Over the months in Paris, Nkoth found himself spending time with other Cameroon immigrants in Paris, breaking bread together at times, and listening and playing music (a favorite respite for the artist).
“It has been very nourishing for my practice. I am always a search of this idea of home, ideas of belonging and fitting in,” he said “When you relocate or are displaced, you find a new idea of home. I was fully interested in learning their stories, listening to them, and just documenting our time together.”
These experiences oriented his residency, too. “The stories I have been investigating in these works are centered on immigrants, the way they live their lives, the idea of home for them,” he explained “These paintings are snapshots of moments, personal moments of being.”
The time has reshaped his understanding of art historical dialogue, too.

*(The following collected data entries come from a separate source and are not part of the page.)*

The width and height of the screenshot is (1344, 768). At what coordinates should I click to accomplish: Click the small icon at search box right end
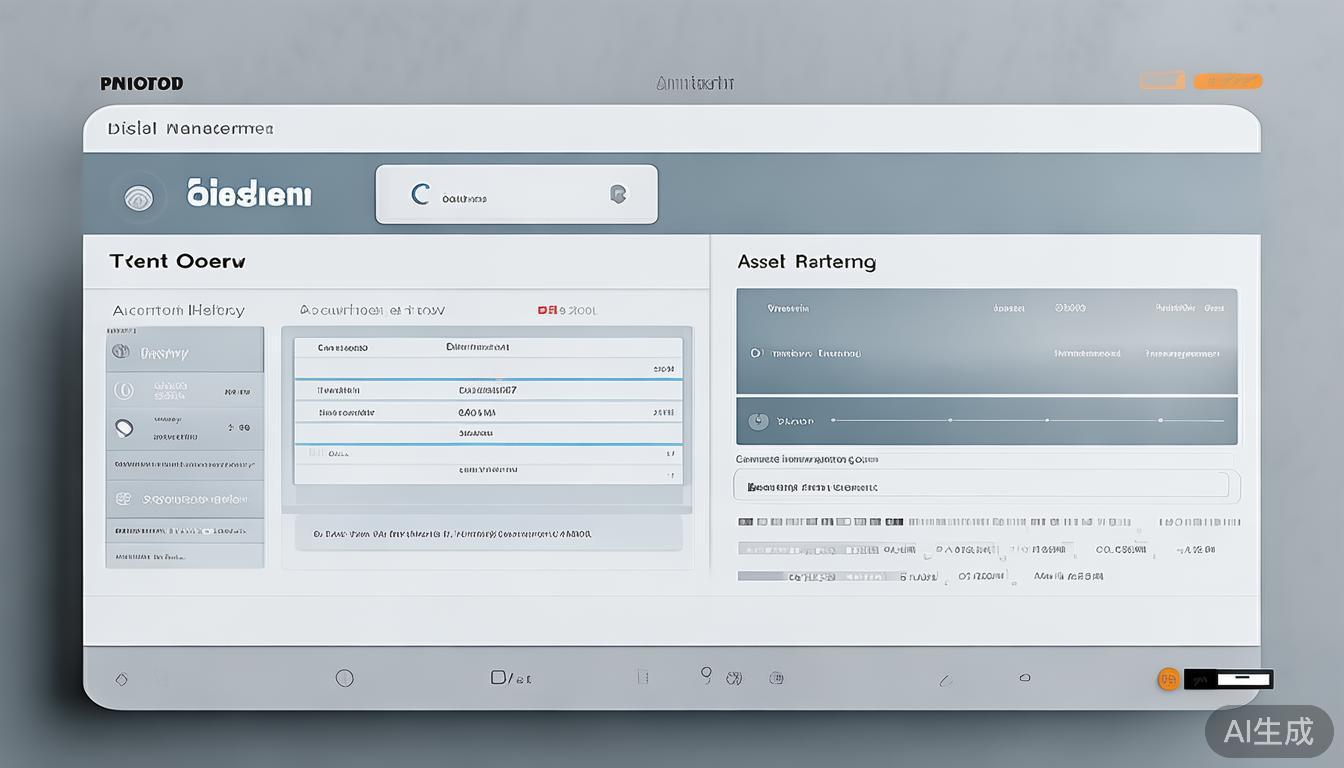618,194
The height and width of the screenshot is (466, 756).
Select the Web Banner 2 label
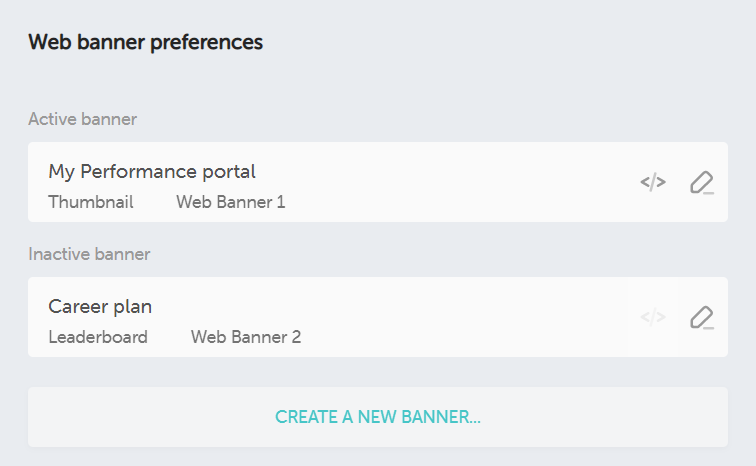[x=246, y=337]
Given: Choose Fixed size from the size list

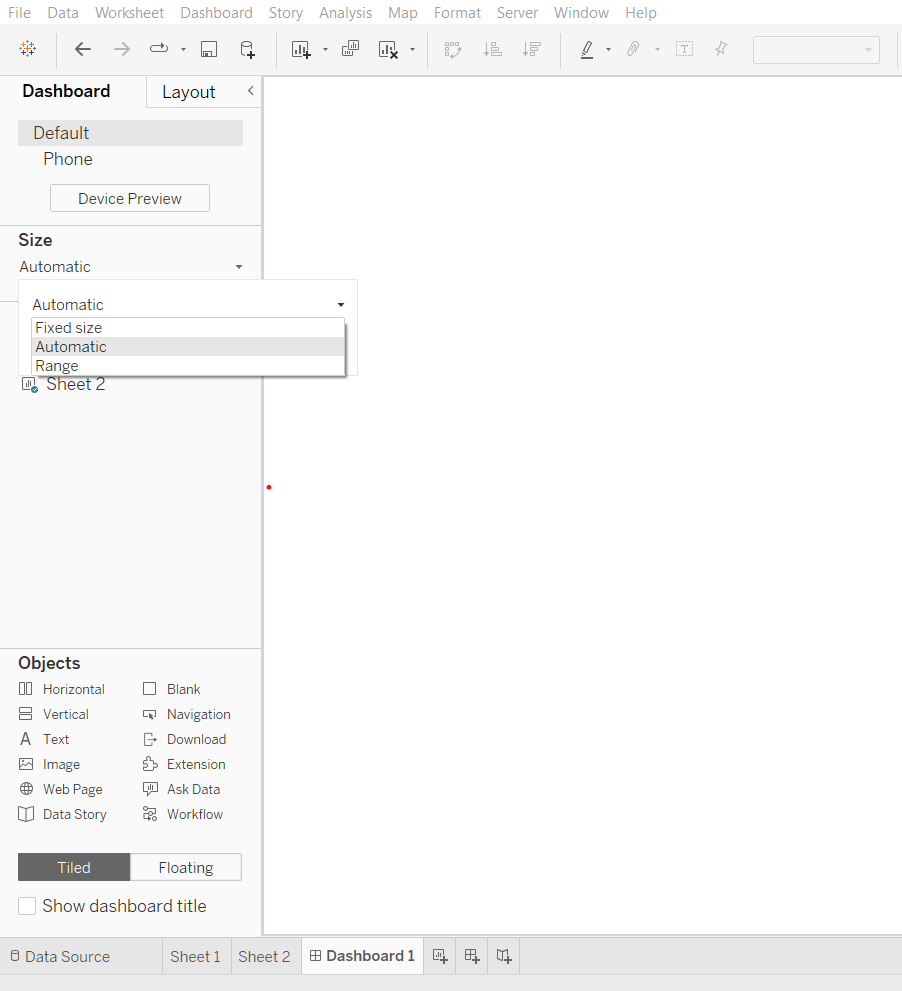Looking at the screenshot, I should [x=69, y=328].
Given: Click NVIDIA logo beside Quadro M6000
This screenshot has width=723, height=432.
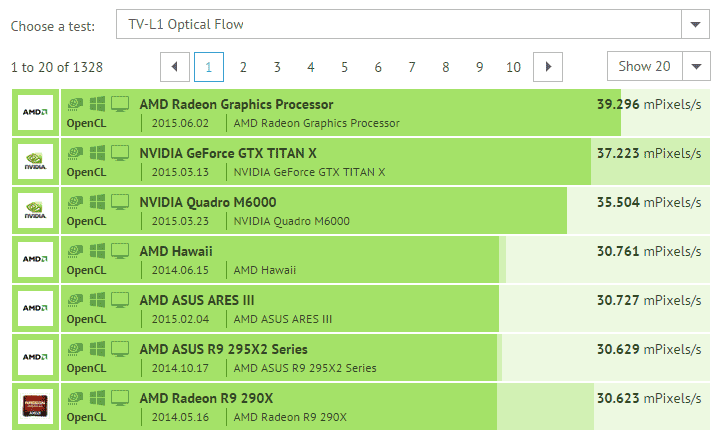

Soon after arriving, Nkoth saw the exhibition “Claude Monet – Joan Mitchell” at Fondation Louis Vuitton. “Oh my goodness, the way that two artists from different times were looking at the same subjects and making these opposite visions just took me out,” he said “Still, they were using color with such confidence and sophistication.”
The exhibition also offered him a framework for engaging with Le Corbusier. “We associate Le Corbusier with his architectural practice, but he was also a painter and sculptor. He, Picasso, and so many artists of that time were looking at African art. I grew up on the continent watching these masks and works being made,” he said. “The conversation is already there; it’s all just an interesting playground of thought across time.”
Nkoth thrives in this nexus of cultures, geographies, and interpersonal connections. Coinciding with the exhibition at Maison La Roche, he is also opening “The Is of It” a solo exhibition at François Ghebaly in downtown Los Angeles (October 7–November 11), featuring a suite of portraits he also created during the Paris residency. Nkoth says he was deeply influenced by Brazilian novelist Clarice Lispector’s 1973 novel Água Viva, a rhapsodic, stream-of-consciousness telling of a painter’s experience of life and time. “It made me want to grab hold of the present, to find a place in the moment” Nkoth explained. Lispector was a Ukrainian immigrant to Brazil, a shared experience he noted.
Still, the young artist has already found ways of maintaining stillness in the constant evolution of his career. Around his neck, he wears a necklace with the likeness of an African mask.
“When I moved to the States, my father had a few masks from the continent around the house. One mask just looked like it was full of history, it was even missing some parts. I spent 11 years in the United States before going back, where there were my memories and my mother. That mask was a way for me to get to be in conversation with home,” he said. “At some point, I started signing this mask on the back of my work, like a logo ‘made in Africa.’ A few years ago, I made a friend who makes jewelry and I commissioned him to make a version of that mask for me in 2019. Now, everywhere I go, it goes.”